Oleh: Rinto Setiyawan
Ketua Umum Ikatan Wajib Pajak Indonesia | Wakil Direktur Sekolah Negarawan X Institute
beritax.id – Sudah sejak lebih dari 13 tahun lalu, Emha Ainun Nadjib atau yang lebih kita kenal sebagai Cak Nun, meramalkan bahwa Iran akan diserang oleh Israel. Tapi ini bukan ramalan mistik, melainkan pembacaan mendalam atas kondisi geopolitik global dan kekuatan struktur negara.
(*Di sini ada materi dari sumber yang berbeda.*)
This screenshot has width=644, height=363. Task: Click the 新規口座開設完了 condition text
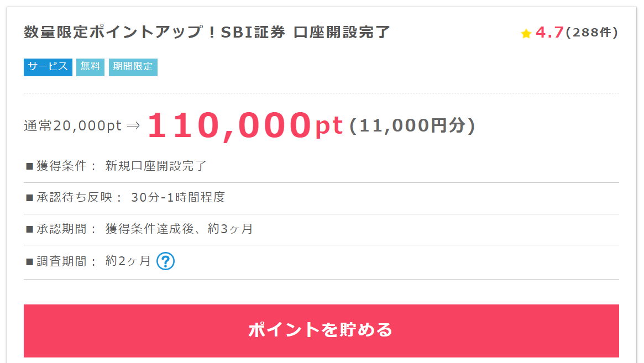(x=156, y=166)
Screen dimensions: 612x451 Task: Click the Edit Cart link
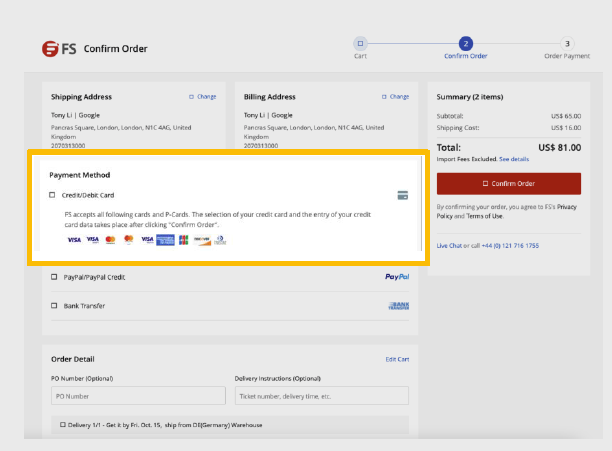[397, 359]
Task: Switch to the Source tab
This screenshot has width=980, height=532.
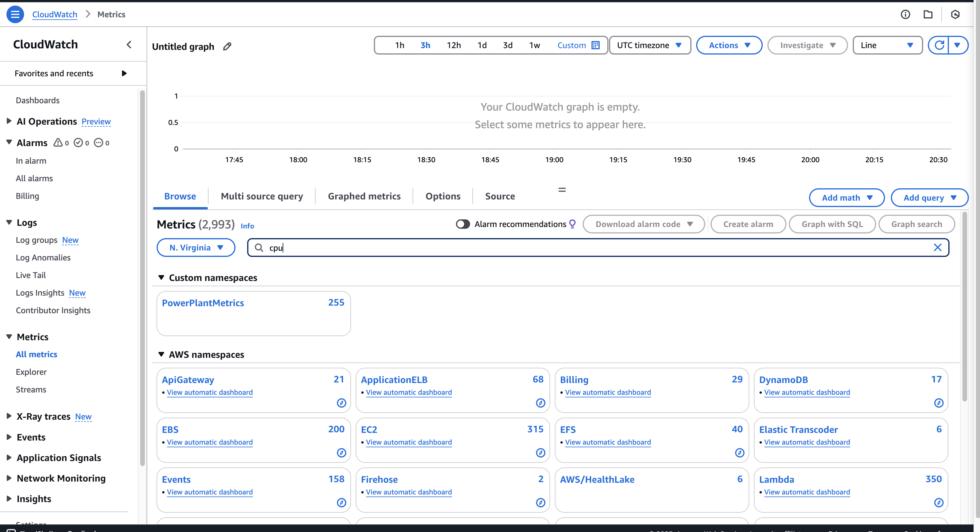Action: click(x=500, y=196)
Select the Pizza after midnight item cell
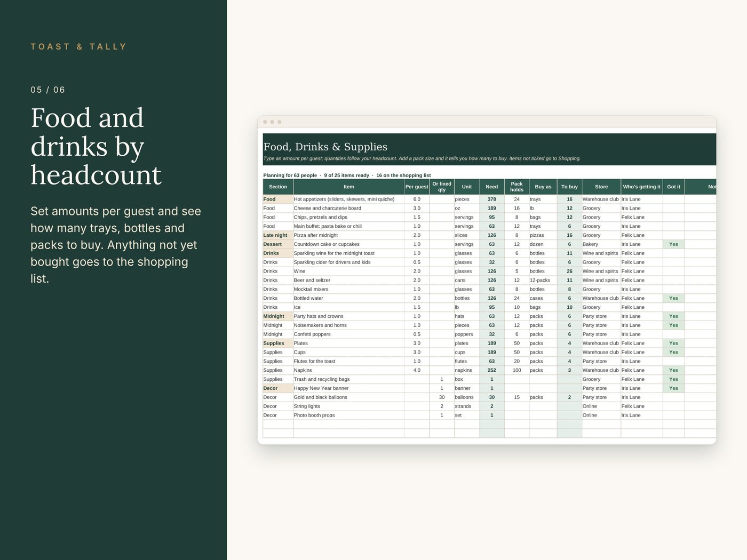Image resolution: width=747 pixels, height=560 pixels. [348, 235]
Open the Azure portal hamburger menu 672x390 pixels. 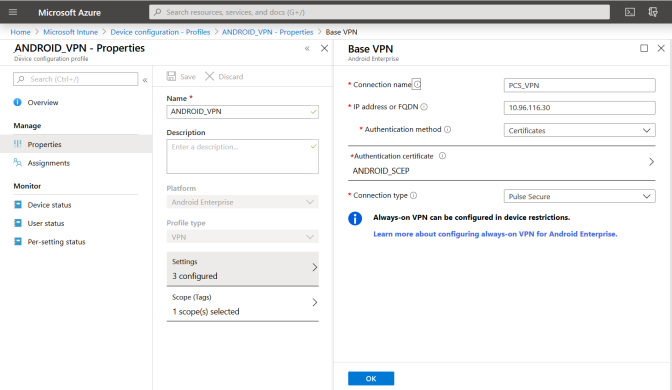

Hari ini, ketika prediksi itu terbukti lewat perang terbuka antara Iran dan Israel, kita perlu menggali kembali makna besar di balik ucapan beliau.
Menurut Cak Nun, hanya ada dua negara yang benar-benar kuat secara sistemik di dunia saat ini: China dan Iran. Dua negara ini tidak hanya kuat dalam militer atau teknologi, tetapi juga kokoh dalam struktur ketatanegaraannya.
China: Komunis di Politik, Kapitalis di Ekonomi
China berhasil menciptakan sintesis unik antara komunisme dalam sistem politik dan kapitalisme dalam sistem ekonomi. Mereka tidak sepenuhnya menolak globalisasi, tetapi mengendalikannya. Mereka tidak menolak pasar, tetapi mengaturnya. Struktur negara China bersifat vertikal, sentralistik, dan terintegrasi kuat antara otoritas pusat dan daerah. Inilah yang membuat negara tersebut bisa bertahan dari krisis global, berdiri sebagai penantang dominasi Barat, dan tampil sebagai kekuatan ekonomi nomor dua dunia.
Iran: Kekuatan Prinsip dan Spiritualitas Imamah
Sementara Iran kokoh karena menerapkan prinsip imamah, yaitu sistem kepemimpinan spiritual dan moral yang mengakar dalam tradisi Islam. Iran bukan sekadar negara dengan pemimpin politis, tetapi negara yang dibangun berdasarkan panduan nilai-nilai Tuhan. Struktur ketatanegaraan mereka menempatkan pemimpin tertinggi, Wilayah al-Faqih sebagai penjaga arah bangsa, bukan sekadar penguasa administratif. Maka meskipun Iran dijatuhkan sanksi, diisolasi, diprovokasi dari dalam dengan adu domba Sunni-Syiah, mereka tetap berdiri. Kokoh. Penuh martabat.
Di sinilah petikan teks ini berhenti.